Git and SVN - an open source perspective - davidw
http://wooga.drbacchus.com/git-and-svn

======
rlpb
> 1) Cheap branches. Subversion has cheap branches.

I think what people might mean by cheap branches is that git does cheap
_local_ branches. You can work in your own private space and only when you are
ready commit the whole thing (reworked if necessary) to a central repository
or otherwise publish it. The outcome is that commits are seen by the outside
world (whether centralised or decentralised) as a set of complete logical
steps to get from A to B. The history ends up showing the evolution of a
program getting better. If in future a regression is discovered, it is easier
to find and fix by using the history to find the logical step with an error
and fixing just that.

With svn you have to create a branch on the central repository which will
remain in history forever more. Whether or not this is a good or bad thing,
the outcome is that fewer people do this way. Of course it happens for major
features, and for private branches. However for private branches it happens
less. Some try and do everything in one big commit instead of using individual
logical steps. More people make mistakes and then have to commit corrections
later. The outcome is that commits are seen by the outside world as a bunch of
random not-necessary-logical steps and corrections as the programmer worked
out how to solve the problem. This puts more errors and inconsistencies into
the history, making it less useful.

> 2) Fork and hack without all that overhead of connecting with the community.

This is where git shines. The community often won't accept a patch first time.
They'll discuss it and ask for modifications and improvements. git integrates
with this really well, since you can rebase in your private branch often and
submit new revisions of a particular patch, and this is all integrated into
the revision control system. svn simply has nothing that can compare.

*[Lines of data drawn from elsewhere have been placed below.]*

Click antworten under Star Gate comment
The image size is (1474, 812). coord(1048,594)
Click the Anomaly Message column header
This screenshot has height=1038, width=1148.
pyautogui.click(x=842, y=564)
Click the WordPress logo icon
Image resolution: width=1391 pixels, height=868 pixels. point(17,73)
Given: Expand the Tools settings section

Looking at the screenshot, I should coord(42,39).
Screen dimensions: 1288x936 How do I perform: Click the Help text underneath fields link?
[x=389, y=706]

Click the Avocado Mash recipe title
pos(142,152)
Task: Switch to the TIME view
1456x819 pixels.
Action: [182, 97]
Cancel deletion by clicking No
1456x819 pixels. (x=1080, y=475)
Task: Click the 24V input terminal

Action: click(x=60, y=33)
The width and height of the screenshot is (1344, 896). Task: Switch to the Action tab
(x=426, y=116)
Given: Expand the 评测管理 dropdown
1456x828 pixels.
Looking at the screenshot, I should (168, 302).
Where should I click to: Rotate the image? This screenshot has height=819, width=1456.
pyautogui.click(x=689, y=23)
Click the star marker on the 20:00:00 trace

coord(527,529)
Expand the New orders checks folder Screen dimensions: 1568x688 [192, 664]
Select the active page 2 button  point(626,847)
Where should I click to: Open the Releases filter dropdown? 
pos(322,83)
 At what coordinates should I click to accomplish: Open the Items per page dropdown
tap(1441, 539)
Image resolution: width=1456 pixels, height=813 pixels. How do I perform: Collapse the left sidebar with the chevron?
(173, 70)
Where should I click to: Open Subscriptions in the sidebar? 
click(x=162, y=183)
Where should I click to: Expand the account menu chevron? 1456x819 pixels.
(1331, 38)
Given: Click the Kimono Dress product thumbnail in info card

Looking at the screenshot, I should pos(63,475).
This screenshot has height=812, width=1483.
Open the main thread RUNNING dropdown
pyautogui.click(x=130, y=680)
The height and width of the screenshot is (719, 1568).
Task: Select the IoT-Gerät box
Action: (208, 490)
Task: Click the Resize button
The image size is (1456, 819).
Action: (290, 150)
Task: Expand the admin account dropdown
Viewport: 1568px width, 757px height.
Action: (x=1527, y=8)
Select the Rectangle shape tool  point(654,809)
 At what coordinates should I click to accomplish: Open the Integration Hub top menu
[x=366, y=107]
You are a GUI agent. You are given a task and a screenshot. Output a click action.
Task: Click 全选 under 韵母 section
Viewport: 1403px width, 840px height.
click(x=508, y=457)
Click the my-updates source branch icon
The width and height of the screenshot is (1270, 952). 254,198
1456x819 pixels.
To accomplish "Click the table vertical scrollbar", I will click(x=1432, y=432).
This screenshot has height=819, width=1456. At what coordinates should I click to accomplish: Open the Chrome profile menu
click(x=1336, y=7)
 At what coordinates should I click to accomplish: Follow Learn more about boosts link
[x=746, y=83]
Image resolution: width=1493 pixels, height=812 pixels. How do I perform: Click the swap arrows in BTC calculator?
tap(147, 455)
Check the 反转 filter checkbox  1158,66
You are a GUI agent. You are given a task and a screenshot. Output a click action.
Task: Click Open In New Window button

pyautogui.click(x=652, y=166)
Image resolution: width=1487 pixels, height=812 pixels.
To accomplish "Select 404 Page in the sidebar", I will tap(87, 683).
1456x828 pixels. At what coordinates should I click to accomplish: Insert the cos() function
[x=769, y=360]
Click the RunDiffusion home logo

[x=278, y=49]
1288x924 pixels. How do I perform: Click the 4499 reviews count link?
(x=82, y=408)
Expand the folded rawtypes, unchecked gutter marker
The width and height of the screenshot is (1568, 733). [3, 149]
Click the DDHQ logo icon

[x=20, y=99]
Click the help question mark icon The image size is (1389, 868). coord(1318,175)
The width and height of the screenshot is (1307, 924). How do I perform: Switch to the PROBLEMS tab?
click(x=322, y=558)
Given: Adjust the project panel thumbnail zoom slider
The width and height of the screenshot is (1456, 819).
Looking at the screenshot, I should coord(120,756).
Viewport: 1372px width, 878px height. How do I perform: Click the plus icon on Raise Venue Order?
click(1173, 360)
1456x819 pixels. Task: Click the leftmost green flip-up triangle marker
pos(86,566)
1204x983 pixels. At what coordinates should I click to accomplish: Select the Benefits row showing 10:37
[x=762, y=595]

> 3) No central repository.

No requirement for a central repository. As you point out, git can be arranged
in a way that uses one.

The difference between git and svn is that svn is just a means of maintaining
a central repository. git is a tool that can do this _but also helps you work
on your own code in an integrated manner before you publish it_.

------
stonemetal
I find my mercurial love comes from two things neither of which have to do
with the distributed nature of the project. It is faster than svn even on
tasks that require "server" access. The second is the ability to stage
checkins. Both apply to git as well.

------
davidw
Some good points regarding git, open source and hype.